Un massacre de civils qui attise les tensions
Le conflit a dégénéré en exécutions sommaires de civils. Selon l’Observatoire syrien des droits de l’homme (OSDH), 136 civils ont été tués, dont treize femmes et cinq enfants. Plus d’une cinquantaine d’hommes alaouites ont été exécutés dans les villages de Moukhtareya, Sheer et Haffah. Des vidéos circulant sur les réseaux sociaux montrent des scènes d’humiliation et des actes de brutalité commis par des soldats en uniforme, attisant la colère des communautés locales.
Le gouvernement provisoire a promis d’ouvrir une enquête sur ces exactions. « Les auteurs de ces actes seront poursuivis », a déclaré le ministère de l’Intérieur. Néanmoins, la population de Lattaquié est en état de choc, dénonçant une « vengeance ethnique » orchestrée par des factions armées venues d’Idlib.
Les enjeux pour le pouvoir d’Ahmed Al-Charaa
L’ampleur de cette crise remet en question la capacité d’Ahmed Al-Charaa à assurer la stabilité du pays. Depuis la chute du régime Assad en décembre 2024, il tente de composer avec une mosaïque de forces militaires et politiques, mais cette insurrection met en évidence les failles du nouveau pouvoir.

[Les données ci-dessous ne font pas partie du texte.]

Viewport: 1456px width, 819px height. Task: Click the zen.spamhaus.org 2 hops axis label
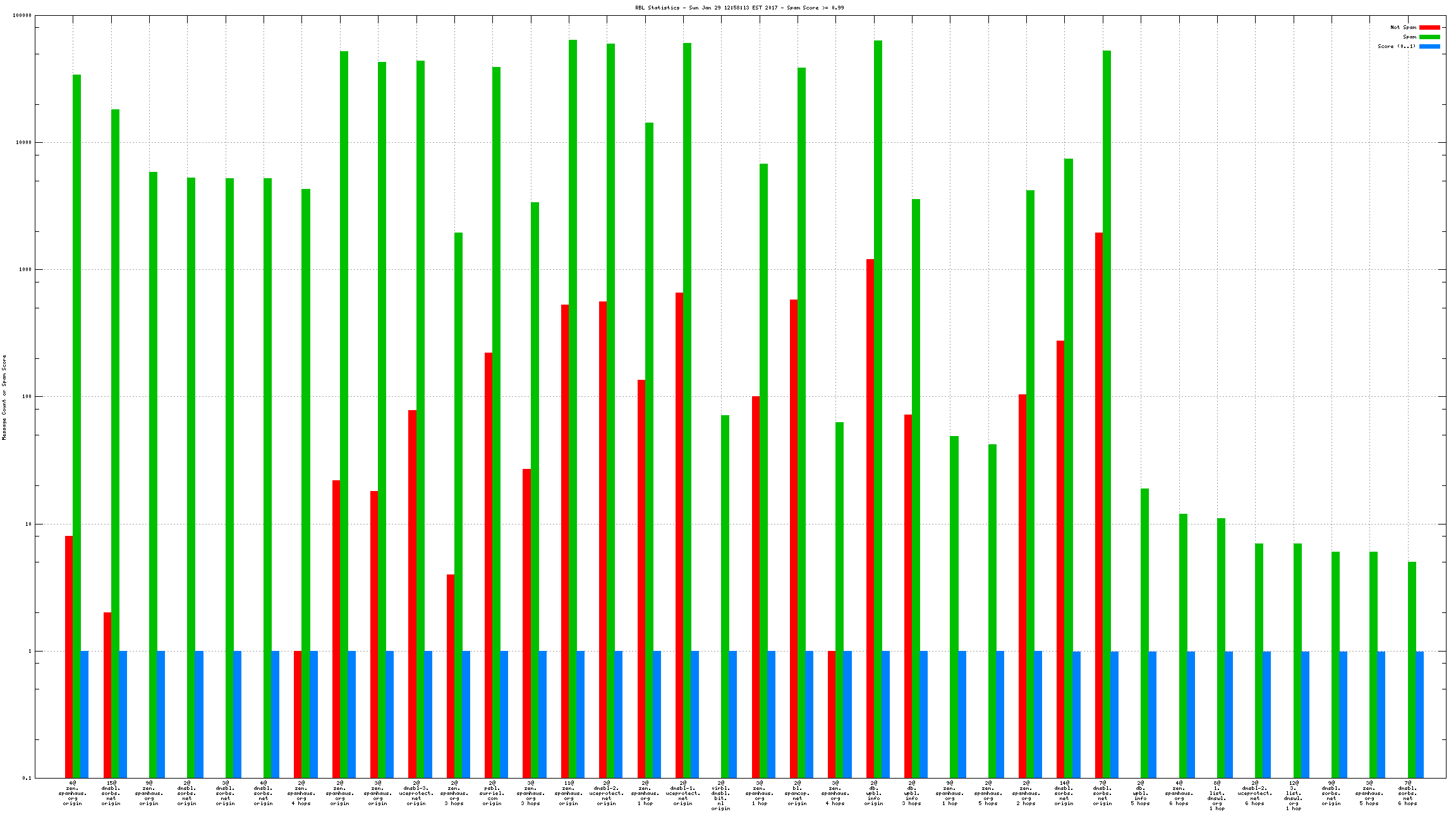(1026, 793)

Certains experts pointent du doigt la difficulté de contrôler l’ensemble des forces armées, d’autant plus que certaines factions extrémistes continuent d’échapper à toute autorité.

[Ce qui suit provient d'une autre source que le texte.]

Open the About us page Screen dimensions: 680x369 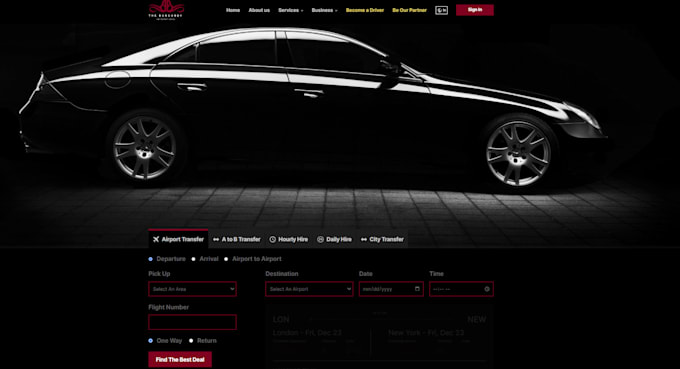click(259, 10)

Plusieurs sources attestent que des membres des nouvelles forces de sécurité syriennes sont impliqués dans ces massacres. Il s’agit d’anciens combattants de groupes radicaux comme Hayat Tahrir al-Sham (HTS), qui ont rejoint l’armée officielle après la transition politique. Malgré les ordres du gouvernement, ces hommes ont décidé d’agir de leur propre chef, violant les consignes officielles.

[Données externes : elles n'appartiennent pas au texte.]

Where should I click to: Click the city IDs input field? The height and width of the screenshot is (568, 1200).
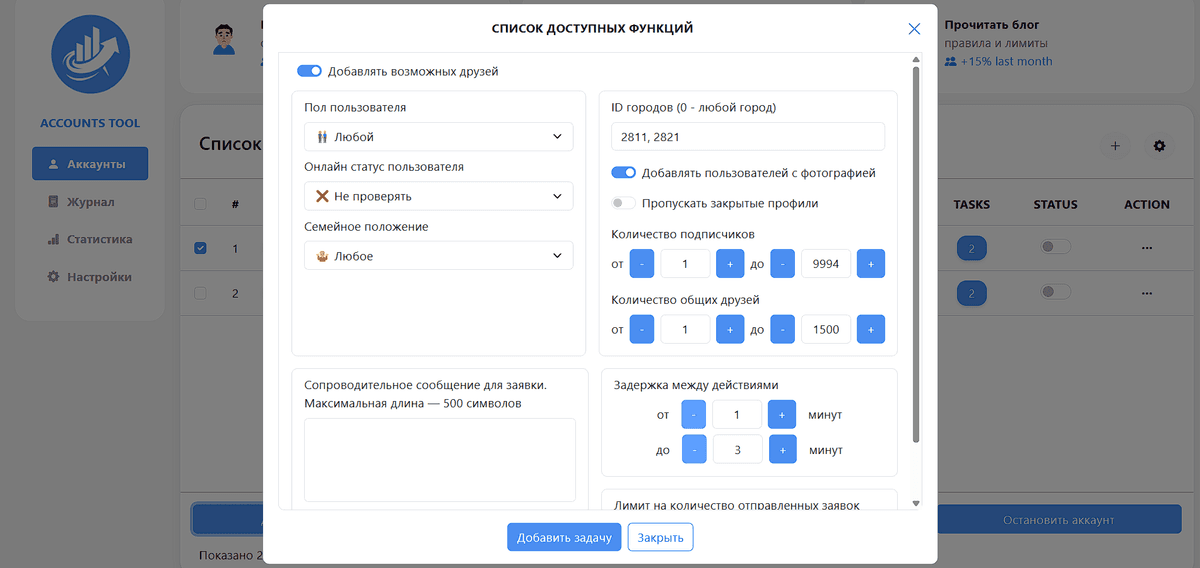(747, 137)
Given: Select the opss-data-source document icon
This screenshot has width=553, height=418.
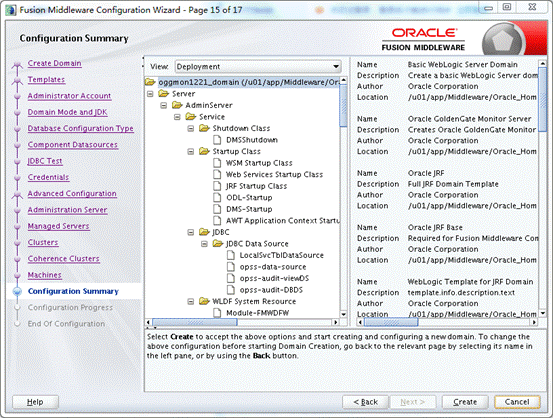Looking at the screenshot, I should (x=231, y=267).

En parallèle, des jihadistes syriens et étrangers, notamment des combattants ouïghours et kirghizes, sont suspectés d’avoir participé aux massacres autour de Lattaquié. Déjà pointés du doigt pour des exactions contre des fermiers à Jableh il y a plusieurs semaines, ces groupes auraient profité de la confusion générale pour mener des attaques d’une brutalité extrême. Plusieurs vidéos vérifiées attestent de leur présence sur les lieux des massacres, confirmant leur implication directe.
L’ombre persistante de l’ancienne Armée Nationale Syrienne (ANS)
L’Armée Nationale Syrienne (ANS), une faction soutenue par la Turquie depuis 2016, est également impliquée dans ces violences. Longtemps accusée de banditisme, d’extorsion et de massacres, l’ANS a récemment été intégrée en partie dans la nouvelle armée syrienne. Cependant, une fraction de ses combattants a refusé d’obéir aux nouvelles autorités et a rejoint la région de Lattaquié dans la nuit du 6 au 7 mars.
Un appel à l’apaisement, mais un pouvoir sur la sellette
Dans un discours prononcé le 8 mars, Ahmed Al-Charaa a tenté de calmer les tensions, appelant à la retenue et promettant des poursuites contre les coupables des exactions. « Nous devons protéger notre peuple et réparer ce pays que vous avez détruit », a-t-il déclaré.
L’implication de groupes jihadistes étrangers, la rébellion d’anciens cadres de l’ANS et l’incapacité du gouvernement à contrôler ses propres forces de sécurité montrent que la paix en Syrie est encore loin d’être acquise. Cette crise risque de fragiliser davantage le gouvernement provisoire, alors qu’il doit déjà composer avec des tensions dans le sud avec les Druzes et dans le nord-est avec les Kurdes.
Sources : Le Monde, Cédric Labrousse.